TASK DATA |
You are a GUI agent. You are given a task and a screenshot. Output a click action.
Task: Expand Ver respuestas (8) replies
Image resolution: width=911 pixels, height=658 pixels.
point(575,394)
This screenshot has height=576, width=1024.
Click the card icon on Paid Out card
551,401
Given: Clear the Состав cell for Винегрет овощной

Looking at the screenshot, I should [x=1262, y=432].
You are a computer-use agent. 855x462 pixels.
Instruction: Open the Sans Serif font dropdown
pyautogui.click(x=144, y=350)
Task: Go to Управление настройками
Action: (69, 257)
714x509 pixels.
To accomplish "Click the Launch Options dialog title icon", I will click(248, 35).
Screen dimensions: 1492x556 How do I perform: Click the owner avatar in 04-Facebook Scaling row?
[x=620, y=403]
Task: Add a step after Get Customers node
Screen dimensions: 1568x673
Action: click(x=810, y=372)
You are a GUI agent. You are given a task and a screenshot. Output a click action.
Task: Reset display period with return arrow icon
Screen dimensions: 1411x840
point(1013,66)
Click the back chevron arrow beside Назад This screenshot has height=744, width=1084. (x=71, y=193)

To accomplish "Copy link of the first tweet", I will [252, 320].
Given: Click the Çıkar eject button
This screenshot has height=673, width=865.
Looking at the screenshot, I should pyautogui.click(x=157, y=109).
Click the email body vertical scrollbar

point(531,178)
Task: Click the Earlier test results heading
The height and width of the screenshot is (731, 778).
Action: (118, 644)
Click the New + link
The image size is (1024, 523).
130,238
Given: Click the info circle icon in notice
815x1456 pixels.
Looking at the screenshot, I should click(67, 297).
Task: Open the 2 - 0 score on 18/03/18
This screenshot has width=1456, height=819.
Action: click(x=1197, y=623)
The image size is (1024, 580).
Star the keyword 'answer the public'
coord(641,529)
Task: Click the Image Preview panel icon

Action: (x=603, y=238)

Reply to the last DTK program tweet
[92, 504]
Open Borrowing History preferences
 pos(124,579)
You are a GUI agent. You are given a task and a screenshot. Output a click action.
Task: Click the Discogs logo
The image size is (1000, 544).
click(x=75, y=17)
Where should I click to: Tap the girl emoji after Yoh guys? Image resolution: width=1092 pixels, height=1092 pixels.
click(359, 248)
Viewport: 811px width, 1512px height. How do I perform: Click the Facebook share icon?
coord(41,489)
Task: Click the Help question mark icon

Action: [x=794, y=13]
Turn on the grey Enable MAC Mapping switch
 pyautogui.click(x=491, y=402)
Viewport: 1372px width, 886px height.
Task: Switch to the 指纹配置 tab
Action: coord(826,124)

WHAT YOU ARE ASKED TO DO | Taking the records above as input, show every line in which the word "will" is present.

WRITTEN SOLUTION |
To accomplish "Click the Launch Options dialog title icon", I will click(248, 35).
To accomplish "Copy link of the first tweet", I will [252, 320].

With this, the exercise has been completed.